DAVA : İtirazın İptali (Genel Kredi Sözleşmesinden Kaynaklanan)
İSTİNAF KARAR TARİHİ: 24/10/2019
Davanın kabulune yönelik olarak verilen hükmün davalı vekilince istinaf edilmesi üzerine düzenlenen rapor ve dosya kapsamı incelenip gereği görüşülüp düşünüldü.
DAVA: Davacı vekili, müvekkili ile dava dışı …San. Tic.Ltd. Şti. arasında akdedilen Genel Kredi Sözleşmesinin davalı tarafından müşterek borçlu müteselsil kefil sıfatıyla imzalandığını, sözleşme uyarınca kullandırılan kredilere ilişkin borcun ödenmemesi üzerine hesap kat edilerek borçlulara ihtarname gönderildiğini, ancak ödeme yapılmadığını, alacağın tahsili amacıyla başlatılan icra takibinin davalının haksız itirazı ile durduğunu ileri sürerek itirazın iptali ile takibin devamına, icra inkar tazminatına karar verilmesini talep ve dava etmiştir.
CEVAP: Davalı vekili, öncelikle bu davanın itirazdan itibaren 6 aylık süre içinde açılmamış olması nedeniyle reddi gerektiğini, ayrıca icra takibinin müvekkilinin kefil olarak imzaladığı araç kredi sözleşmesinden kaynaklandığını, krediye konu araçlardaki rehnin paraya çevrilmesi yoluyla başlatılan takipte araçların satılmasıyla elde edilen satış bedelinin müvekkilinin kefalet limitinin üzerinde olduğunu, kaldı ki müvekkilinin kefaleti için eş rızasının alınmadığını, talep edilen temerrüt faiz oranının ise fahiş olduğunu savunarak davanın reddini istemiştir.

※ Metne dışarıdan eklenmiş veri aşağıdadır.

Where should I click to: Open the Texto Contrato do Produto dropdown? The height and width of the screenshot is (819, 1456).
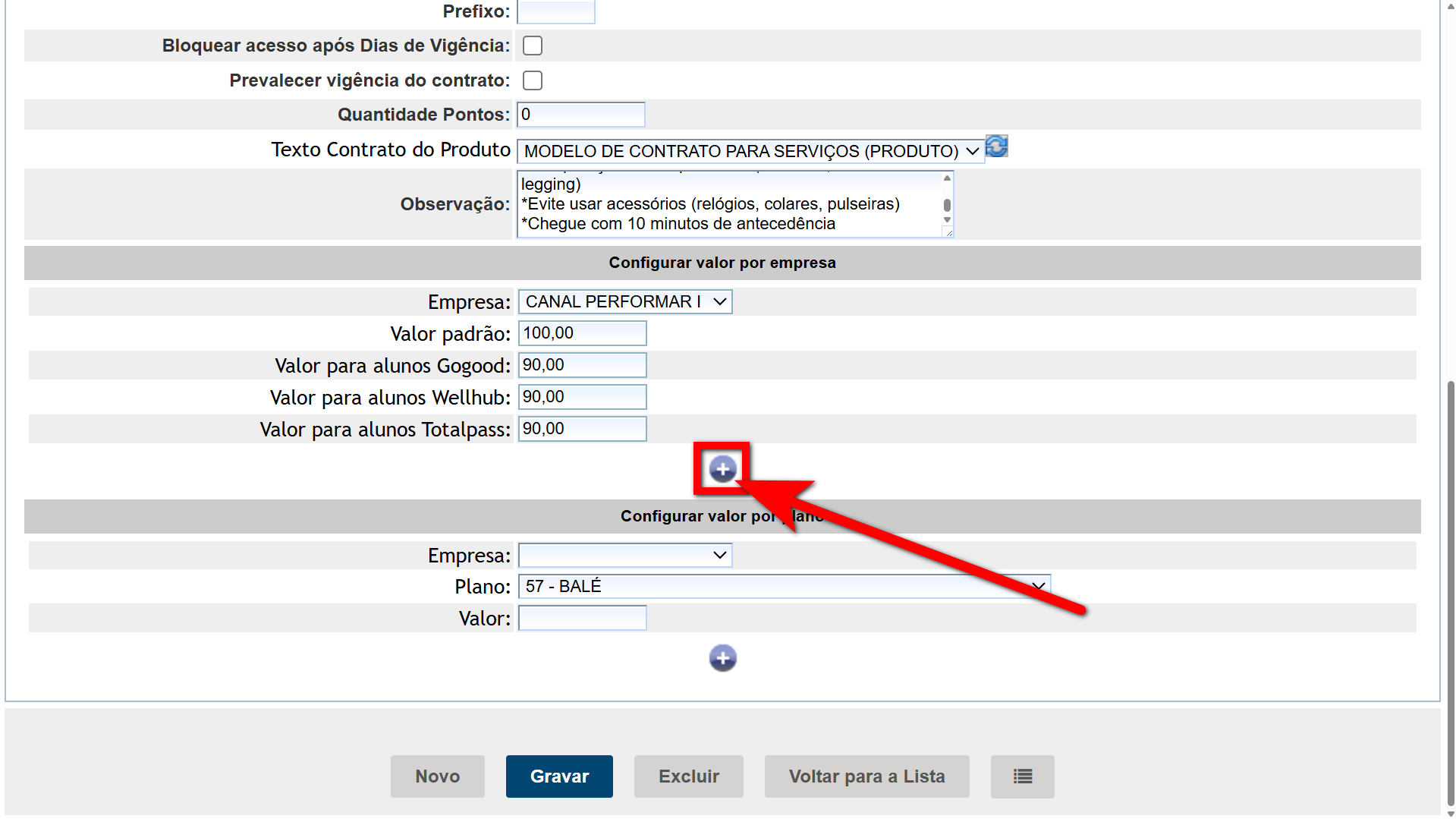pyautogui.click(x=750, y=151)
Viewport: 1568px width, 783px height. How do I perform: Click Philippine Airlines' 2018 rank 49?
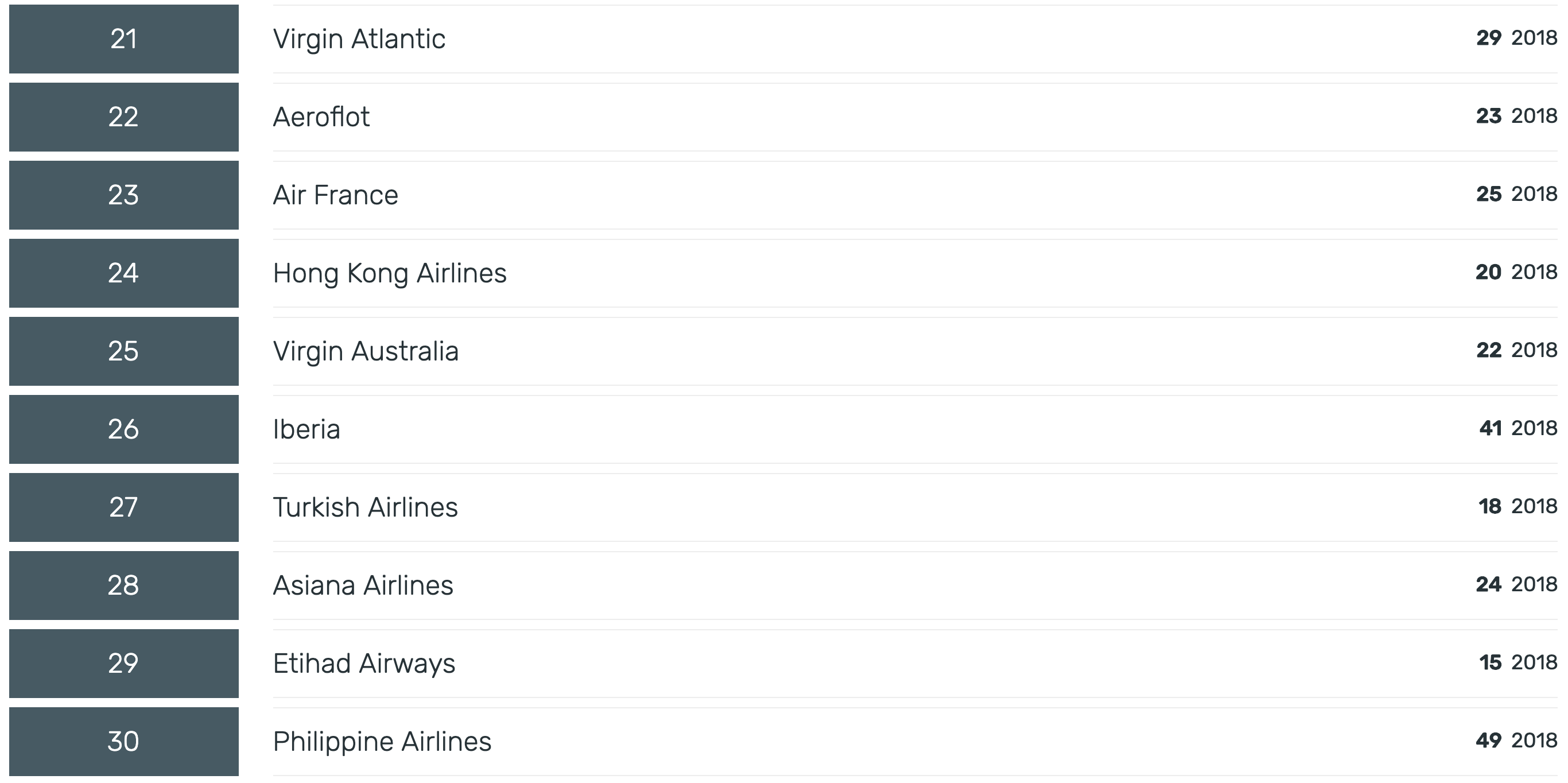(1488, 741)
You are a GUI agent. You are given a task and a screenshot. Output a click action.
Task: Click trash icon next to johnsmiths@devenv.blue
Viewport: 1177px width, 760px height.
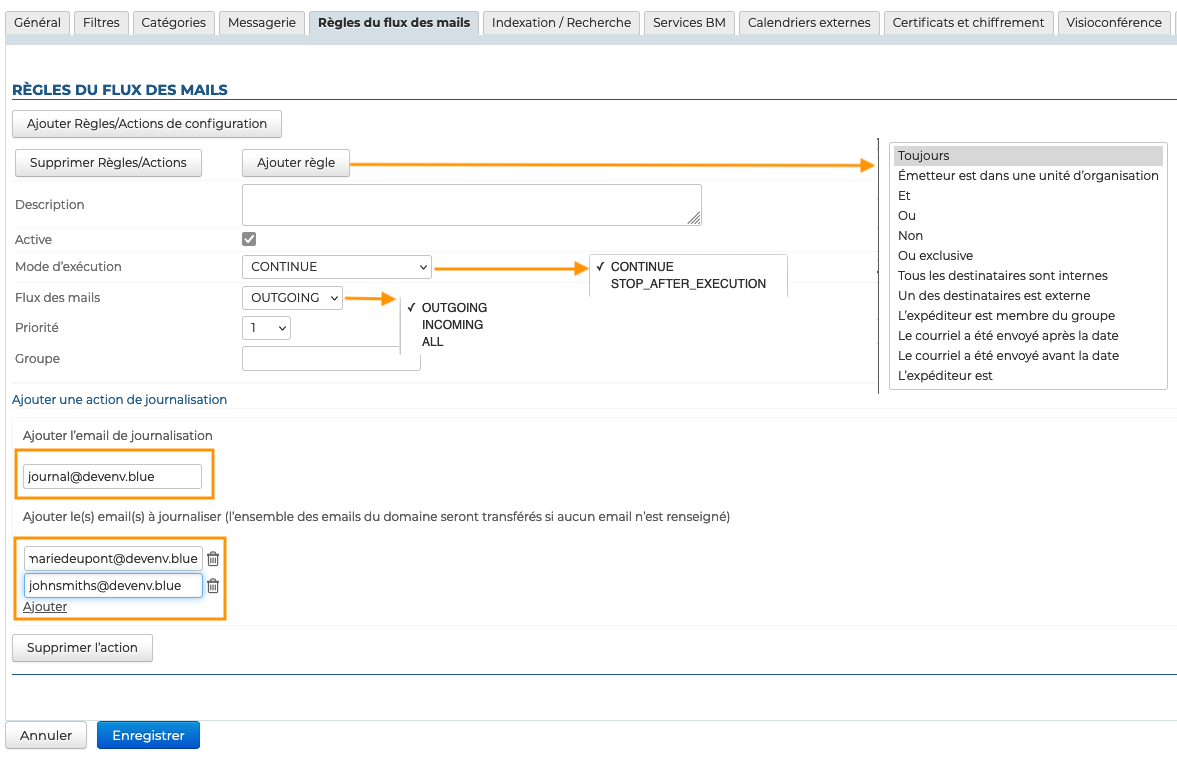(213, 586)

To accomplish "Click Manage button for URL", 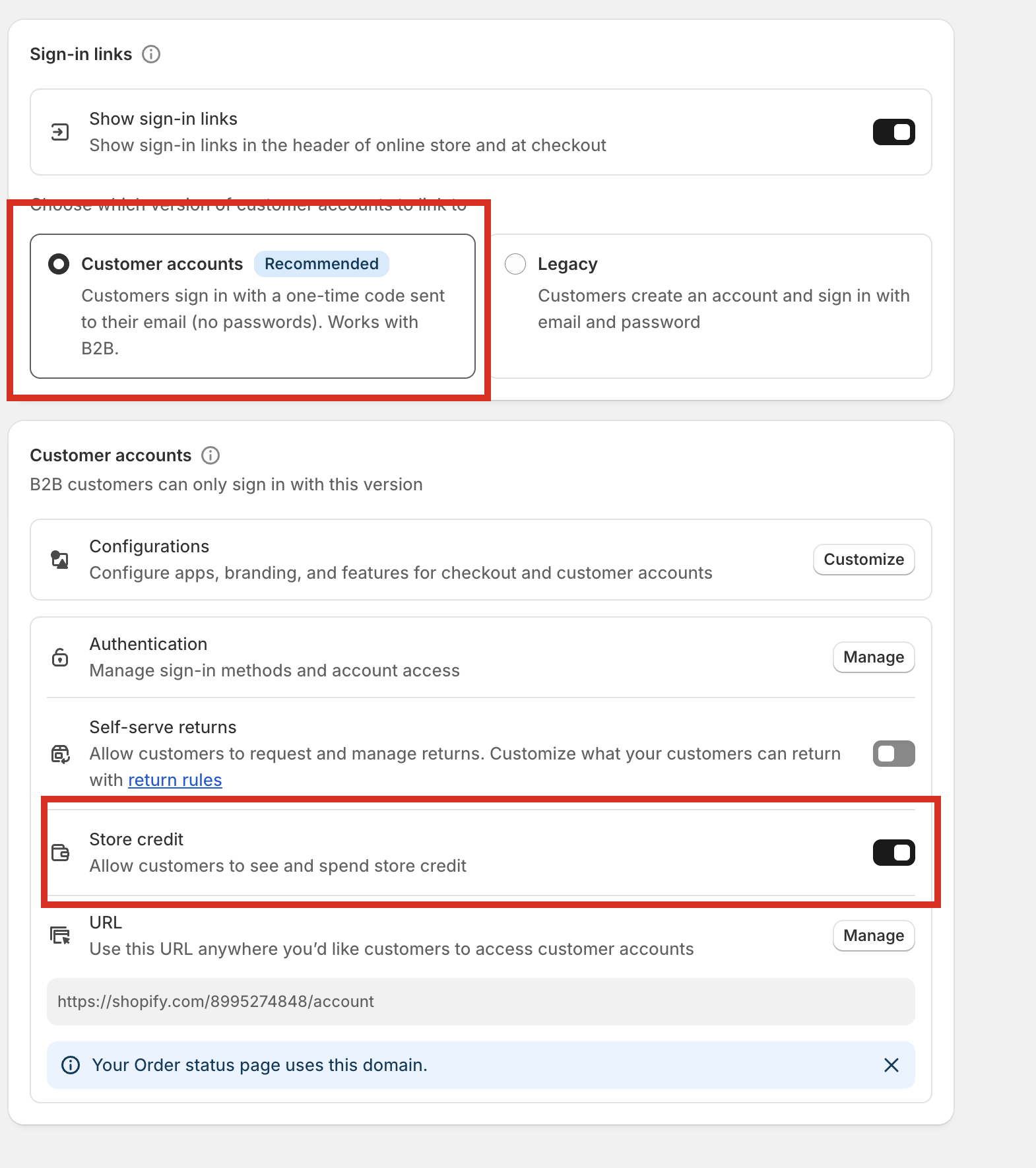I will tap(874, 936).
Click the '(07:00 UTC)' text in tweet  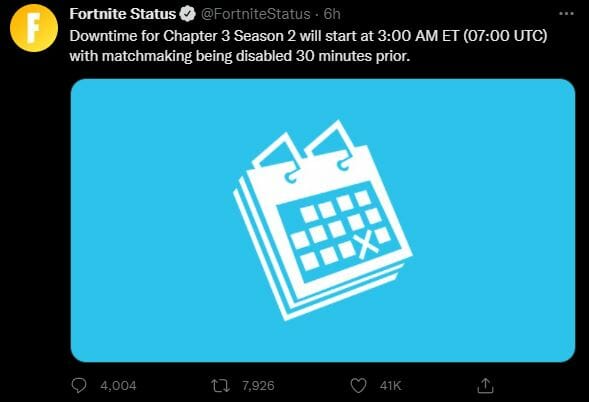[505, 36]
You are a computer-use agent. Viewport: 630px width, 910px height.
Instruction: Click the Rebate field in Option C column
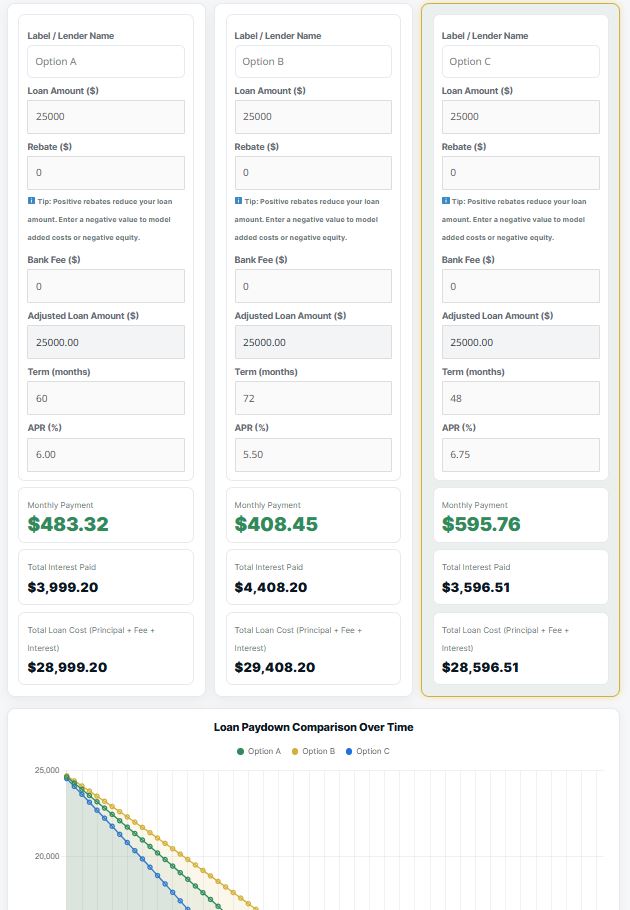(520, 173)
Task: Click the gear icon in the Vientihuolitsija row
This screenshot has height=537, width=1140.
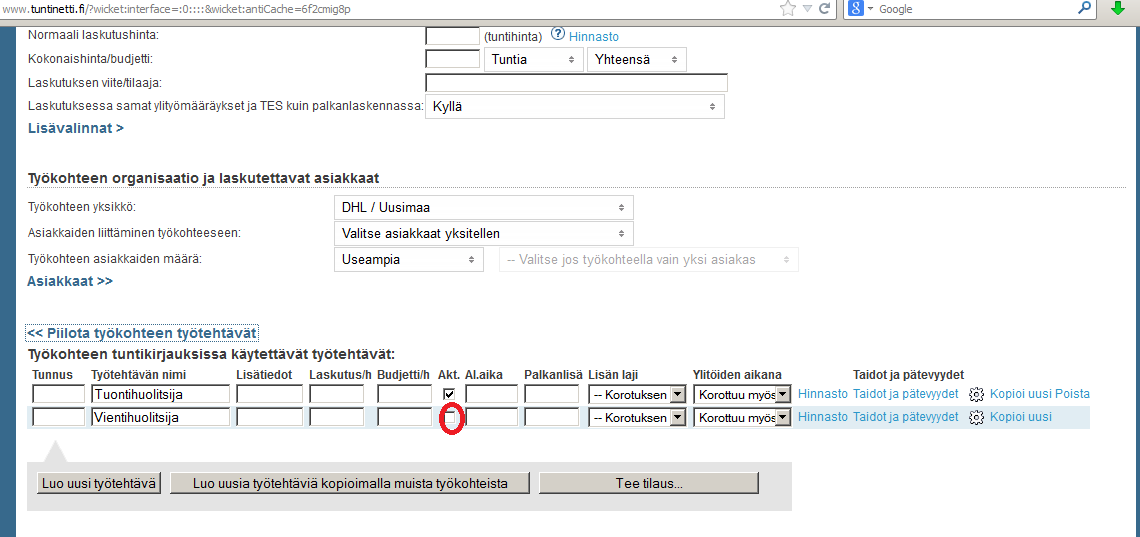Action: tap(976, 418)
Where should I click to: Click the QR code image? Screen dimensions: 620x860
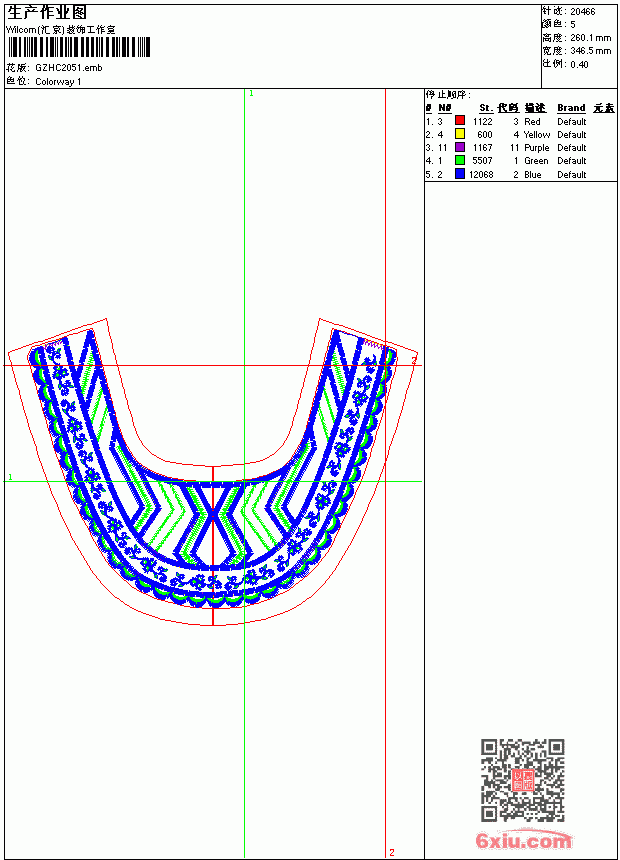tap(522, 779)
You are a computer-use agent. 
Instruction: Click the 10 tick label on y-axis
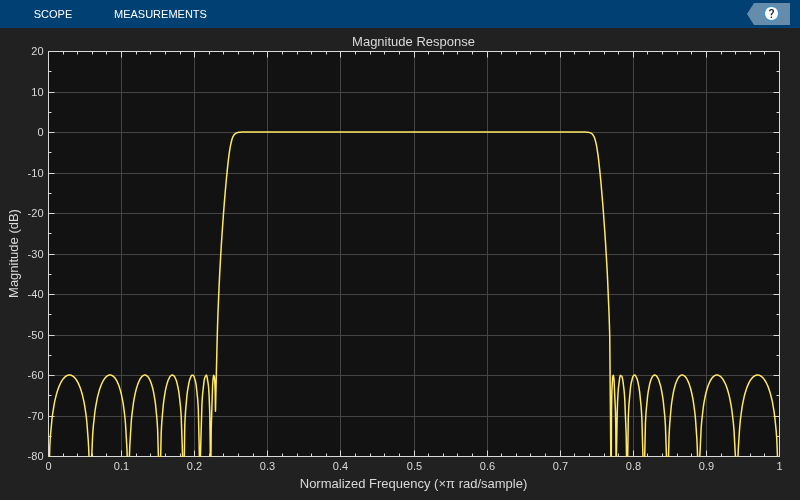coord(38,92)
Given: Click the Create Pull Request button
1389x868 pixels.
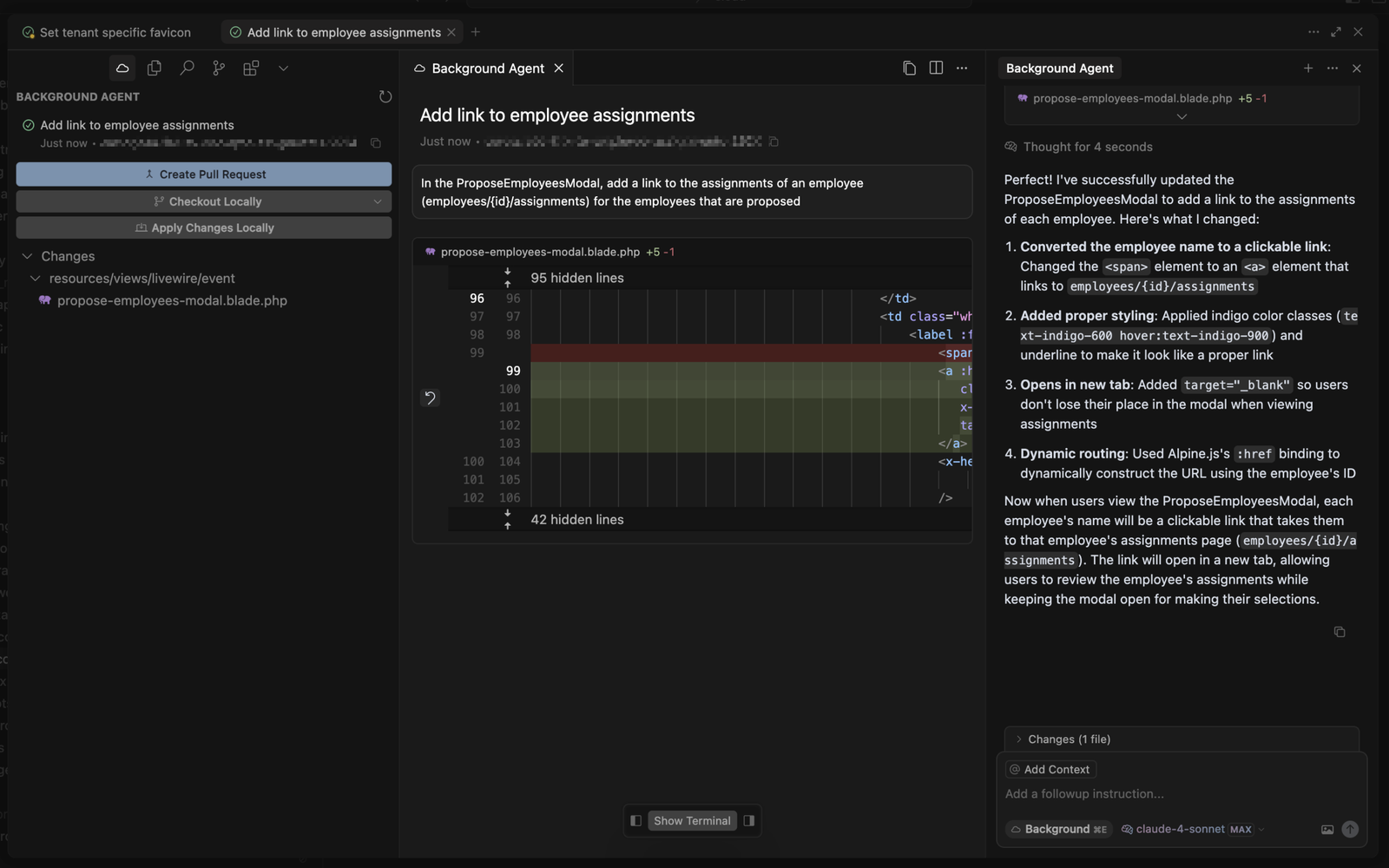Looking at the screenshot, I should pos(204,174).
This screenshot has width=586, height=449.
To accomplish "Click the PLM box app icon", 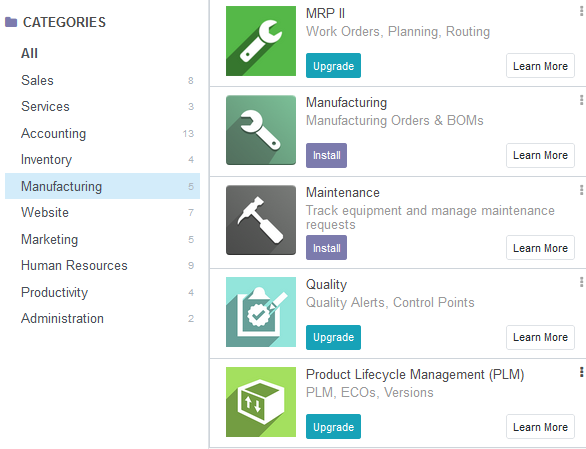I will coord(261,402).
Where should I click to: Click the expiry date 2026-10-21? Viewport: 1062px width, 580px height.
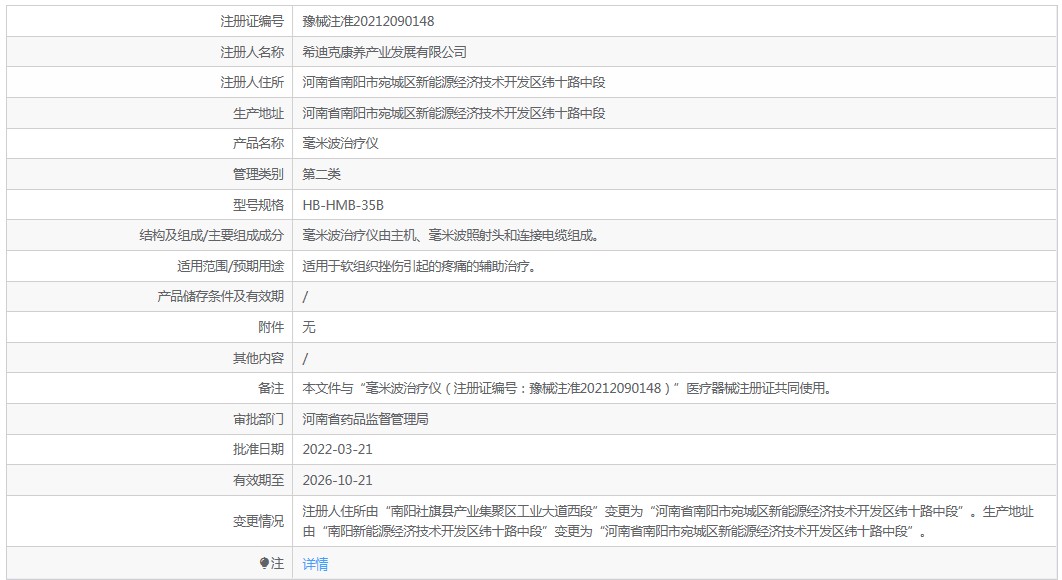[x=337, y=480]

İLK DERECE MAHKEMESİNİN KARARININ ÖZETİ: İlk derece mahkemesince yapılan yargılama sonucunda, davacı bankanın dava dışı asıl borçlu şirketten takip tarihi itibariyle 324.937,83- TL asıl alacak olmak üzere toplam 342.030,87- TL alacaklı olduğu, davalının ise borcun kefalet limiti olan 250.000-TL’lik kısmından sorumlu olduğu gerekçesiyle davanın kabulüne karar verilmiştir.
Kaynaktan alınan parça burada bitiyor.